To Help Latinos Age Well, We Need to Address Inequities

In California, the proportion of Latinos age 65 and older who live in poverty is 16 percent—twice the percentage of their white counterparts. Photo credit: Thinkstock.

Norma has been working since she was a teenager. She started working as a farmworker, then became a cannery worker and now works in childcare.

Despite decades of hard work—sometimes holding down two jobs—now at 60 years old, she is unsure if she “will ever be able to retire,” said Norma, whose name has been changed.

Norma’s story is illustrative of the challenges that Latino seniors face trying to afford retirement, health care, food and housing.

Latinos are the greatest growing demographic in California, comprising 75 percent of the population growth in the state, including 20 percent of adults 65 and over and a quarter of adults in the 50-64 age group.

Despite the economic and social challenges faced by the Latino community, Latinos often live long lives. However, our quality of life and health can be improved. The experience of our grandparents, parents and the Latino elder community is key in understanding California’s most pressing health, social and economic justice challenges.

Norma, for example, has faced a lifetime of struggle trying to make ends meet.

“Sometimes I had to do two jobs and that was still not enough to pay for rent and food,” she said. The Salinas resident decided to go back to school to get her daycare license so she could earn more; however, she was not able to finish her certification.

“My husband and I worked very hard because we wanted to buy a house where we could live with our children,” Norma said. “We saved some money, but when we were ready to buy a house, our youngest daughter got very sick.”

Because the family had savings, they didn’t qualify for the state’s low-income health program, Medi-Cal. But Norma and her husband’s employers didn’t provide health insurance, so the family “ended up paying for health care until we had no more savings,” Norma said.

“That was the last time we were able to save that much money,” she said.

Historically, Latinos as well as other elders of color, have had less access to various sources of retirement income, including pensions, savings, and access to safety net services. This has been the case because many of them grew up during a time of segregation.

Rebecca DeLaRosa is the director of legislative affairs for the Latino Coalition for a Healthy California.

Because of this, we see low rates of home ownership by Latinos. Home ownership has traditionally been seen as a way for families to grow wealth and have a good quality of life.

We can also see economic disparities in the savings of Medicare beneficiaries. White seniors save on average $91,950, black seniors save $12,350, and Latinos save $9,800.

One of the other factors leading to low retirement income for Latinos is that this demographic is over represented in low-income, physical labor jobs. Many times, these jobs provide no access to retirement savings plans that can supplement Social Security income. In addition, these jobs often put workers at risk of injury, reducing their earning potential.

As a result, in California, median annual income from Social Security for Latino seniors is $14,868. Surviving in California on such retirement income puts Latino seniors at great risk of homelessness and hunger.

In California, the proportion of Latinos age 65 and older who live in poverty is 16 percent—twice the percentage of their white counterparts.   The disparities are even more perverse in regions like the Central Valley, where 46 percent of elder Latinos live in poverty compared to 39 percent of Latinos living in other parts of the state.

Food insecurity among Latino seniors is unfortunately too common. Latinos are about 3.5 times more likely than other Californians in their age group to suffer from food insecurity. Not to mention that over a third of Latinos (36 percent) in the Central Valley have limited access to food, compared to 21 percent of Latinos in other parts of the state.

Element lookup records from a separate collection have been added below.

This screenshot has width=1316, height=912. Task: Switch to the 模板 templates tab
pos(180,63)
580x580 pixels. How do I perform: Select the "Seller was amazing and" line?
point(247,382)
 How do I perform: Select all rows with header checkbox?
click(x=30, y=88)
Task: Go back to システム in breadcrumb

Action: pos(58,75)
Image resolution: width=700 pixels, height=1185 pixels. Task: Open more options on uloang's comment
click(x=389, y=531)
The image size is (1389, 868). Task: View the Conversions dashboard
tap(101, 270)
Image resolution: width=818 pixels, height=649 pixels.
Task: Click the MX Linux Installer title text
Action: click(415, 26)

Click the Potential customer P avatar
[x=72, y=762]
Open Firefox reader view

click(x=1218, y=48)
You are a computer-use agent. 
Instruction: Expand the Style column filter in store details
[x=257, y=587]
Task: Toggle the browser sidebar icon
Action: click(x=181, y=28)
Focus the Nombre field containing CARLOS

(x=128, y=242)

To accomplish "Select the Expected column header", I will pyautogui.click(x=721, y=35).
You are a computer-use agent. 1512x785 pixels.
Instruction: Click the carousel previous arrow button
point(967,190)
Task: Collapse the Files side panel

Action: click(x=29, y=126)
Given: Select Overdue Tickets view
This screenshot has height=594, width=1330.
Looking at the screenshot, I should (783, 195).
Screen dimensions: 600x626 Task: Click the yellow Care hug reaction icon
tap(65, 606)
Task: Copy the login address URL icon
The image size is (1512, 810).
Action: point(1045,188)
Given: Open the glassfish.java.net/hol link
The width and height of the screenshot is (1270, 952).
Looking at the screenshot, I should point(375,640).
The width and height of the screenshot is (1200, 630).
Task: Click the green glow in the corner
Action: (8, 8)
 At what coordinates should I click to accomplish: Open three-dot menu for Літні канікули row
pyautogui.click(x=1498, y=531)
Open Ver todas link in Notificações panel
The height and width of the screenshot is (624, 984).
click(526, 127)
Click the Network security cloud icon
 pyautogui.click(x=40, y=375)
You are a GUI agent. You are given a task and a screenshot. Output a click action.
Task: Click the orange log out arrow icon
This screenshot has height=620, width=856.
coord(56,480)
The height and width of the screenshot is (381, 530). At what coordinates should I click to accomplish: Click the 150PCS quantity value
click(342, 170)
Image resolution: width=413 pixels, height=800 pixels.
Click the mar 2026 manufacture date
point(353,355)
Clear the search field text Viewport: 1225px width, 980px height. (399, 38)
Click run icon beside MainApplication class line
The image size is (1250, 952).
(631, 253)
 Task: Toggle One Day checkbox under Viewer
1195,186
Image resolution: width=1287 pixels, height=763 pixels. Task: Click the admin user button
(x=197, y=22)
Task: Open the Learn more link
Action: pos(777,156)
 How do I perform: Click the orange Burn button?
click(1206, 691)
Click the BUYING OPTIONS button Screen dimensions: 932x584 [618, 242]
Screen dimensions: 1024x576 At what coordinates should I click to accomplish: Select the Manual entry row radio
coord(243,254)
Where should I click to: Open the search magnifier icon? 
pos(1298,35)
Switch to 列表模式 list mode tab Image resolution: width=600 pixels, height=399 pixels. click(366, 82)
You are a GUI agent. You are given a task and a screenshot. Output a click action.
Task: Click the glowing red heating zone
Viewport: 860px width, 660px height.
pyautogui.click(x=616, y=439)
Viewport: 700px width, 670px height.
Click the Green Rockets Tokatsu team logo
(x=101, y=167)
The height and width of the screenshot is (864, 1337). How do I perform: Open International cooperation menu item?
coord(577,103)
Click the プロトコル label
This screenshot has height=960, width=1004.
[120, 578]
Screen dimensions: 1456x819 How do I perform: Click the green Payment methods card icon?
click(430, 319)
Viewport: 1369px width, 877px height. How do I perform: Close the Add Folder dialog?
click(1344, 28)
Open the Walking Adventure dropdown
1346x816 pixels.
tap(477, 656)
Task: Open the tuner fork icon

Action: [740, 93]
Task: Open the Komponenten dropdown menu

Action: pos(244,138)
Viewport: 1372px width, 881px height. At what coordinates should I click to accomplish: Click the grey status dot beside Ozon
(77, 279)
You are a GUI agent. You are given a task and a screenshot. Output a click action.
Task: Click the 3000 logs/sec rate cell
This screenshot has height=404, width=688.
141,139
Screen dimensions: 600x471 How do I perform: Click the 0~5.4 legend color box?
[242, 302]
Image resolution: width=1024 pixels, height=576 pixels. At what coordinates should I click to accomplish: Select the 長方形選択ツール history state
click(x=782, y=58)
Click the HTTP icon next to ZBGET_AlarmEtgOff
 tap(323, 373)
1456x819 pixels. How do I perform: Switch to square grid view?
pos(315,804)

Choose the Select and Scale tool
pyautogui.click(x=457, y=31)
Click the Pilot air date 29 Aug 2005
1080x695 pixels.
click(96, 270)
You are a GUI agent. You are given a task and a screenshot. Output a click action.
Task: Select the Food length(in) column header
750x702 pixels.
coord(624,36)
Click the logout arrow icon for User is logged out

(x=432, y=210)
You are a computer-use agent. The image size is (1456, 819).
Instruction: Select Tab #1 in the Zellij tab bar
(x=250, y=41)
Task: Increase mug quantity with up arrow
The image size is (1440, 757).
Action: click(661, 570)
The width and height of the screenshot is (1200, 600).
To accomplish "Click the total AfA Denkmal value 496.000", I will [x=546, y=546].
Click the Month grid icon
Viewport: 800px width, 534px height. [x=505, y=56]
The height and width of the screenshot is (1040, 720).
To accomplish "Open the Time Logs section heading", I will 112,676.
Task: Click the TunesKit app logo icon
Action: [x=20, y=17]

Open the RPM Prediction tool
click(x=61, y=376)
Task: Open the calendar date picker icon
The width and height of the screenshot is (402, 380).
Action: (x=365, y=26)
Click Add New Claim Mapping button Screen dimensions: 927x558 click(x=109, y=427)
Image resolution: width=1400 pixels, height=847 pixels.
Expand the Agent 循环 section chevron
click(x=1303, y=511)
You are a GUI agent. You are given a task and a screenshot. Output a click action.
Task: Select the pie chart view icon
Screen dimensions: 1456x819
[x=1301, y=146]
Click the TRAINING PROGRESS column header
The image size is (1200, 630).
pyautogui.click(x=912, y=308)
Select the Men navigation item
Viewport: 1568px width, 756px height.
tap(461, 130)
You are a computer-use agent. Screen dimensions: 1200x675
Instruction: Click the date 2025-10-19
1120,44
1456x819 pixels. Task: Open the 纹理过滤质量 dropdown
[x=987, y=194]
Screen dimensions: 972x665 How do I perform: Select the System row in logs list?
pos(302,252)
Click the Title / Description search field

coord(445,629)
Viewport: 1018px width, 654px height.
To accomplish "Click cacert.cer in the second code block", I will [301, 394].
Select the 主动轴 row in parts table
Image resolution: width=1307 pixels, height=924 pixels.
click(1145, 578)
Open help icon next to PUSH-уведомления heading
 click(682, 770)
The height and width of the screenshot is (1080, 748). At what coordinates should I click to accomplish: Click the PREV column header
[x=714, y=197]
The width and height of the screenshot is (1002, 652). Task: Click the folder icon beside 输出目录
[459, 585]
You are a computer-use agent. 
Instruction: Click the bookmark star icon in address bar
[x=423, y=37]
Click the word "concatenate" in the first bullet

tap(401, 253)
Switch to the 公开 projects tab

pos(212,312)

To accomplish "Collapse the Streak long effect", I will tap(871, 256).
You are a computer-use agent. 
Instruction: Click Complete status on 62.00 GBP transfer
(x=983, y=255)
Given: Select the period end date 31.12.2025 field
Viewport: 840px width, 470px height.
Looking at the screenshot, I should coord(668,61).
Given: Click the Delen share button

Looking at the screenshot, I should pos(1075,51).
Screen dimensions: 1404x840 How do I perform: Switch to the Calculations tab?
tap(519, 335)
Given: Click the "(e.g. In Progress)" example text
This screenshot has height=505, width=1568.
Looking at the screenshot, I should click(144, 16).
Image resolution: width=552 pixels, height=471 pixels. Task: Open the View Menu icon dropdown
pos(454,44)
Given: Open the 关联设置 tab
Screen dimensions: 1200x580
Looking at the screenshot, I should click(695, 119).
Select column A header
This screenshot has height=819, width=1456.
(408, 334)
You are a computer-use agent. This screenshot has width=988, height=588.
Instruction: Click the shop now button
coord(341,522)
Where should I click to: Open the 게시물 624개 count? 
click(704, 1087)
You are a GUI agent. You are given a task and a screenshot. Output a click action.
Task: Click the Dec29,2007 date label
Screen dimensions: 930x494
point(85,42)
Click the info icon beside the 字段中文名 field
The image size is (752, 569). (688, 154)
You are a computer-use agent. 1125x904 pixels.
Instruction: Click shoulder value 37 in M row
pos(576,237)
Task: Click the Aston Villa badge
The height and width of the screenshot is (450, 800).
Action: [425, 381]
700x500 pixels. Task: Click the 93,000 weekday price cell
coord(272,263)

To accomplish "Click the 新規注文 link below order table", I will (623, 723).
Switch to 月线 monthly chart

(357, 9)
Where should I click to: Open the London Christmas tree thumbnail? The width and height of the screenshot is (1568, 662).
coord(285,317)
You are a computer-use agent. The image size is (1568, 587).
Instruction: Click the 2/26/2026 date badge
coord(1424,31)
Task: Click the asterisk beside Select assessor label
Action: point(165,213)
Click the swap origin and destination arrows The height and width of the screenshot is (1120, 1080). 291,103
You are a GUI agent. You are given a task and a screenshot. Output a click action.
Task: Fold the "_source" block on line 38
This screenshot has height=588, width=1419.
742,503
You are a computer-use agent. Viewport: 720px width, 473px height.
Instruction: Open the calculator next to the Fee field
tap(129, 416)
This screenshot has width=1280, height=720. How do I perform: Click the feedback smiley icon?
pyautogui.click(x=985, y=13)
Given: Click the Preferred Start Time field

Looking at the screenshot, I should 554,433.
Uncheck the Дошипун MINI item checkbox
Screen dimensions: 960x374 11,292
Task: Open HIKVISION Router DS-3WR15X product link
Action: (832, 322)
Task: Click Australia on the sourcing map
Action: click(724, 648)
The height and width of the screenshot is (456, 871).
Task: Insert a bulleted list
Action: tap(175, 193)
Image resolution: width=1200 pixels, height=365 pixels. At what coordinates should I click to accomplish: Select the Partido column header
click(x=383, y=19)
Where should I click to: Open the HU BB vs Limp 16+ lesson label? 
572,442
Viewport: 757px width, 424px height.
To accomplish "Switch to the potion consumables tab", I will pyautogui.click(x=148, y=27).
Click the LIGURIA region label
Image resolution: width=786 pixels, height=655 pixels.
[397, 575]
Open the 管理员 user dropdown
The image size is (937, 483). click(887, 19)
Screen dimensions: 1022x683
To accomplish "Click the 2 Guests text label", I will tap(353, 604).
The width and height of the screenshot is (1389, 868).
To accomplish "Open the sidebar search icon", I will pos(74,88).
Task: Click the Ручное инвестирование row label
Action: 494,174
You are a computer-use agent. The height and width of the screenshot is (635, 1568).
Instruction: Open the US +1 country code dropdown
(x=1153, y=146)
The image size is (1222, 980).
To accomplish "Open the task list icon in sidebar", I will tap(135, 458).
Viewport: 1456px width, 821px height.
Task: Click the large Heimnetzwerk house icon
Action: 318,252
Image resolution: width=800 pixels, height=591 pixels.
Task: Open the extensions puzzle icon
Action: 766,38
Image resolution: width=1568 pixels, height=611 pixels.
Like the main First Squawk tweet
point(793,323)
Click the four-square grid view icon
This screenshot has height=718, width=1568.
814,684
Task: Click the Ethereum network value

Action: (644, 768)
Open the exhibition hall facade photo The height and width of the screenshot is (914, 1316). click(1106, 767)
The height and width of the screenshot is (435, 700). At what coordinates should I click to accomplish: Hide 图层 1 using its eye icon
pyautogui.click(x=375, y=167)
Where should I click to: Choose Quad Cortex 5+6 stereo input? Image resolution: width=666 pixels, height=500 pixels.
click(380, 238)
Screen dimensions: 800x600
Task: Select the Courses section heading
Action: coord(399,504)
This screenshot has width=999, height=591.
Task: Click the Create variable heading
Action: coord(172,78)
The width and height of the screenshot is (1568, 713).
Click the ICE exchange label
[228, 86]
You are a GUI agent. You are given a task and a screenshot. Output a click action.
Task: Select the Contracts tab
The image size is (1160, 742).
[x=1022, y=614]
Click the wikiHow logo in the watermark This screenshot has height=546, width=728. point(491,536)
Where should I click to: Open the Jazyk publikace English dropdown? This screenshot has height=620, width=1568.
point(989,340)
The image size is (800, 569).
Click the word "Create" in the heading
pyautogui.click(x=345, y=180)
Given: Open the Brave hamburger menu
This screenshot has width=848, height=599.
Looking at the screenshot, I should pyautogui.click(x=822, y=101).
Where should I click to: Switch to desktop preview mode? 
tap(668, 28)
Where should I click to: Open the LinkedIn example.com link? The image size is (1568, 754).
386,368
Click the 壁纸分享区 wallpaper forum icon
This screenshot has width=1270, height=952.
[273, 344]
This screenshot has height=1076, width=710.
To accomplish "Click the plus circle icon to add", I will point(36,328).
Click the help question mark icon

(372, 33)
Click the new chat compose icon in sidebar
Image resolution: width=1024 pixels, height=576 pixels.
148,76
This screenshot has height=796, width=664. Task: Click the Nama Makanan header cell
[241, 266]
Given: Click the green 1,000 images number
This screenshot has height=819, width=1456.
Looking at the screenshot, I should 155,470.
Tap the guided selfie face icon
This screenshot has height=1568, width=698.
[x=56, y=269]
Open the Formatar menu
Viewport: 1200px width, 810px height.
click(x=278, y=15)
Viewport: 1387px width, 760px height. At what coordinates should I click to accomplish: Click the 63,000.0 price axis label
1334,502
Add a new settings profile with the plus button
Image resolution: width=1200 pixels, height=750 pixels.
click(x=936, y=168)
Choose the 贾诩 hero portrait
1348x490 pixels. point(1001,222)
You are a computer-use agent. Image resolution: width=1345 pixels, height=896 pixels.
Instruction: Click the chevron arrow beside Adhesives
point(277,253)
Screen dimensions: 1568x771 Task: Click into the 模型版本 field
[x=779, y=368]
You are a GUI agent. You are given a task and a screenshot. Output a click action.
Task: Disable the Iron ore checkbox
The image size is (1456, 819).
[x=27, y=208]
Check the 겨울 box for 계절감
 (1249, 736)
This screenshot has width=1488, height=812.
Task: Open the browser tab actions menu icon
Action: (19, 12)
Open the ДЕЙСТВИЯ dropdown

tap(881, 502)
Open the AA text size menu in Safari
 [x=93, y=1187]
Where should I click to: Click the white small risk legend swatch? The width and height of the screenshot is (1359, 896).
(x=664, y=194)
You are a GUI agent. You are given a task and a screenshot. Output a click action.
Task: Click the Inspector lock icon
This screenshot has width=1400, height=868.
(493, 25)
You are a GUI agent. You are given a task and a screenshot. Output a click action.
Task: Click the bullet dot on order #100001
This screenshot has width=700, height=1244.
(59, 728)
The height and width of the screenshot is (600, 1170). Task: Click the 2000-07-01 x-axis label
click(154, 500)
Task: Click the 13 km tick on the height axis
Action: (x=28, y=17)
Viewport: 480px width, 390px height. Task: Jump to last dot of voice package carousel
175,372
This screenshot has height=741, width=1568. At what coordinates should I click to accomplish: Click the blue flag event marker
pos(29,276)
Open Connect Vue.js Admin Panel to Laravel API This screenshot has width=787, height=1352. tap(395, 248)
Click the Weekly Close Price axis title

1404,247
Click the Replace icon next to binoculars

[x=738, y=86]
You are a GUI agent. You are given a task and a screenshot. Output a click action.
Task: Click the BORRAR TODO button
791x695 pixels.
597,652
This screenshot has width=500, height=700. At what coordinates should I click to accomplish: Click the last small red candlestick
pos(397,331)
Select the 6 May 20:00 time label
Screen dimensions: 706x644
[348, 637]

We also know that fewer Latinos use services that can reduce their risk of homelessness and chronic disease, such as the Supplemental Nutrition Assistance Program and Supplemental Security Income, compared to other seniors, even though there is a great need.

In California, for example, only 18 percent of Latino seniors utilize one of the food assistance programs, CalFresh or Supplemental Nutrition Assistance Program. When it comes to the Supplemental Security Income, which helps adults with food, medication, housing and other necessities, only 6 percent of eligible Latino seniors are enrolled in the program.

Without accessing benefits, Latino seniors may need to continue working into old age or to retrain and seek jobs in a new sector. This poverty cycle and lack of access to health care preventive services and healthy food puts Latino seniors at risk for higher complication rates for preventable diseases, leading to low quality of life.

Having policies and programs in place that address the economic and social disparities of our Latino elders is critical for the well-being of everyone. In my next op ed, I will present solutions that can help our elders age well.

These solutions can help the many Latino seniors like Norma who struggle to make ends meet.

“I don’t know if I will be able to live with my retirement payment,” Norma said. “I am always looking for an opportunity to make extra money.”

Rebecca DeLaRosa is the director of legislative affairs for the Latino Coalition for a Healthy California.